If you worked for the Massachusetts Bay Transportation Authority (MBTA) you might freak out and start throwing lawyers. In fact, that is just what happened. (Massachusetts transit agency sues to stop hacker talk - http://www.networkworld.com/news/2008/080908-massachusetts-transit-agency-sues-to.html) I suppose there could be dumber things to do in this circumstance but it might take a while to think of one. Actually, come to think of it, you could sue after the slides for the presentation (http://www-tech.mit.edu/V128/N30/subway/Defcon_Presentation.pdf ) had already been distributed to the 7,000 or more conference attendees and you could append a copy of a white paper (http://blog.wired.com/27bstroke6/files/vulnerability_assessment_of_the_mtba_system.pdf) that covers about what the talk would have covered to your law suit thus making it a public document.
It would help if you were somewhat clueless about security and did not know that the underlying RFID technology your fare card uses had been broken earlier this year and the cat was well out of the bag. (Hacker trio finds a way to crack popular smartcard in minutes - http://www.networkworld.com/news/2008/030608-hacker-cracks-smartcard.html).
By suing the MBTA has ensured maximum attention to the fact that their fare cards are breakable and cloneable. If they had ignored the situation the story would have likely received almost no coverage since there was little new in it. The security community already knew that the MBTA RFID cards used the discredited Mifare Classic RFID and there would have been little interest in yet another example of braking a technology that had already been broken. One thing that was not well known was that the mag stripe card was so poorly designed from a security perspective. The MBTA's lawsuit has ensured that the poor design will now be known by tens of thousands, if not hundreds of thousands more people than would have found out if the talk had gone ahead.

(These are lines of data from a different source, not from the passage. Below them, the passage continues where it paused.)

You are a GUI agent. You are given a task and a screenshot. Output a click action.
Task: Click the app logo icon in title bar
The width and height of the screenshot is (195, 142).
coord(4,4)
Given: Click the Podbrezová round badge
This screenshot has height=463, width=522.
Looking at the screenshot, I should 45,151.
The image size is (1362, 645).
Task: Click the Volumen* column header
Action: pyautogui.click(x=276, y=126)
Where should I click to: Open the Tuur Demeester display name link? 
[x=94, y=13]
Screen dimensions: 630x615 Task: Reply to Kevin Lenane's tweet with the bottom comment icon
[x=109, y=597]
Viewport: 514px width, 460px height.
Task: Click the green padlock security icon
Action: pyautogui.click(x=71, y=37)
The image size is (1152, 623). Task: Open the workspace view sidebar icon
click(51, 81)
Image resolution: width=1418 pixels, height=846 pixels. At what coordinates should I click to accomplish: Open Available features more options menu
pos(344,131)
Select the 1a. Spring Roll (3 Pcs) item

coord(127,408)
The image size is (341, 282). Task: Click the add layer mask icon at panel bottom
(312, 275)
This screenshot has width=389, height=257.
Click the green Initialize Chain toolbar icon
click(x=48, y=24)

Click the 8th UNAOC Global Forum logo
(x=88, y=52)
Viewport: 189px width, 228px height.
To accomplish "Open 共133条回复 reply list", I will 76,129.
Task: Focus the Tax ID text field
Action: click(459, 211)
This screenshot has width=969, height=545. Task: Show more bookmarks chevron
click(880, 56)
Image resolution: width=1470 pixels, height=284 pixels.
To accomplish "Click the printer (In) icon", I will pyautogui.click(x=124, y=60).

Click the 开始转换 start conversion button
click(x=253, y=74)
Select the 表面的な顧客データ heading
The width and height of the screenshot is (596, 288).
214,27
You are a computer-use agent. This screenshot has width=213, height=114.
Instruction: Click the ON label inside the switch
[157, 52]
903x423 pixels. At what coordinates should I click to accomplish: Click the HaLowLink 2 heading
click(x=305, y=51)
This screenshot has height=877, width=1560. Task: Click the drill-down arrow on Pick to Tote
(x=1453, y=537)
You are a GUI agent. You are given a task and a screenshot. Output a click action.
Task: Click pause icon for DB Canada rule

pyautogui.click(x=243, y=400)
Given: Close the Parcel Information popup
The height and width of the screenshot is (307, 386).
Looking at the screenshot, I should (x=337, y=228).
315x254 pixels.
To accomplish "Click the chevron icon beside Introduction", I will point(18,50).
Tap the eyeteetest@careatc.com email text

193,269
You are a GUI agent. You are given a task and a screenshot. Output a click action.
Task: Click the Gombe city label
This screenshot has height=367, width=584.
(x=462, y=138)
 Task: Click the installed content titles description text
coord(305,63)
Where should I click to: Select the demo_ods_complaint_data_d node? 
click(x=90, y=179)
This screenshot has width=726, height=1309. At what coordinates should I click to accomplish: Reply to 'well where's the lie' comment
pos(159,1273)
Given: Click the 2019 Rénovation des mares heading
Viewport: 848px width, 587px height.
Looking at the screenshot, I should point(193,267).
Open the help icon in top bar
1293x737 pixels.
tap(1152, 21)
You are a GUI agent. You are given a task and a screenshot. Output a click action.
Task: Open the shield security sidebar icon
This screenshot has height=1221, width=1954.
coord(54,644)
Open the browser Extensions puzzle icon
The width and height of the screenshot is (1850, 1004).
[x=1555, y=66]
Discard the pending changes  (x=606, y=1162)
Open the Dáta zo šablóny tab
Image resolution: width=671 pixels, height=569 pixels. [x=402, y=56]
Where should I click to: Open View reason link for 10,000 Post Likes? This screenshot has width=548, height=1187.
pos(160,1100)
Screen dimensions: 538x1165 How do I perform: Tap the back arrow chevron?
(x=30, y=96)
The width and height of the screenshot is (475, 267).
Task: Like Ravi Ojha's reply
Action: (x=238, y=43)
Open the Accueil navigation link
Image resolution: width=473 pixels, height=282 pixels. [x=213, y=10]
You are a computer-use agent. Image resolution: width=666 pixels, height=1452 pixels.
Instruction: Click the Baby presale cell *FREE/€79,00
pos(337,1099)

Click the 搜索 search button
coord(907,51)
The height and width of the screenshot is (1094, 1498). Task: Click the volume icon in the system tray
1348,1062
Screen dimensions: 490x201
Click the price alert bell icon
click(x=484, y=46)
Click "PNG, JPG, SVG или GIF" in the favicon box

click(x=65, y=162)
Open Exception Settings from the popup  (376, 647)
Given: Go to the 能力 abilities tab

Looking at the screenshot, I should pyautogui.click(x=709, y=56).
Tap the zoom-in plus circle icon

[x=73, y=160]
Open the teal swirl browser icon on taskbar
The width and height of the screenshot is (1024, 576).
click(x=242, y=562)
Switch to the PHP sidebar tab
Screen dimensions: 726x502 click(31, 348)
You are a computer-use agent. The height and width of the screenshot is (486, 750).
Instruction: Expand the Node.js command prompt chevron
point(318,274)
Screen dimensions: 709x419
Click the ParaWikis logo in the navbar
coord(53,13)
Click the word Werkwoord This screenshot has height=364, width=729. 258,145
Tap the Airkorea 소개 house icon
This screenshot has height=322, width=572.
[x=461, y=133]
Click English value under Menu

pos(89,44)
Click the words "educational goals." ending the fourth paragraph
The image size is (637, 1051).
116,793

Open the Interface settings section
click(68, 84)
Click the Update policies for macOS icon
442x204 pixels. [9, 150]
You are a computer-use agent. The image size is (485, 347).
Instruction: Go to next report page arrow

The MBTA defaulted to the common but dumb idea that if security flaws are hidden they will not be exploited. This never works in the long run and is counter to more than a hundred years of the understanding of security. (see: FCC ignores more than 100 years of wisdom - http://www.networkworld.com/columnists/2007/070907bradner.html)
One can excuse the MBTA for doing what they did - the people involved were unlikely to have the faintest idea about either the effect of calling attention to the talk by suing or the futility of trying to hide security flaws. It's harder to excuse the judge granting the MBTA's request for an injunction (something that did not happen when the makers of the Mifare Classic chips tried to block Dutch researchers disclosing their research into vulnerabilities in the technology - http://news.cnet.com/8301-1009_3-9994120-83.html).
It's also hard to excuse the makers of these cards not understanding that they would get far better security if they asked for public review of their technology - the 6-bit checksum on the mag stripe fare card would not have survived 5 minutes of such review. Sadly, there is no empirical evidence that such companies learn anything from experience.
disclaimer: Places like Harvard endeavor to get students to learn without having experience absolutely everything but the above discussion represents my opinion, not the university's.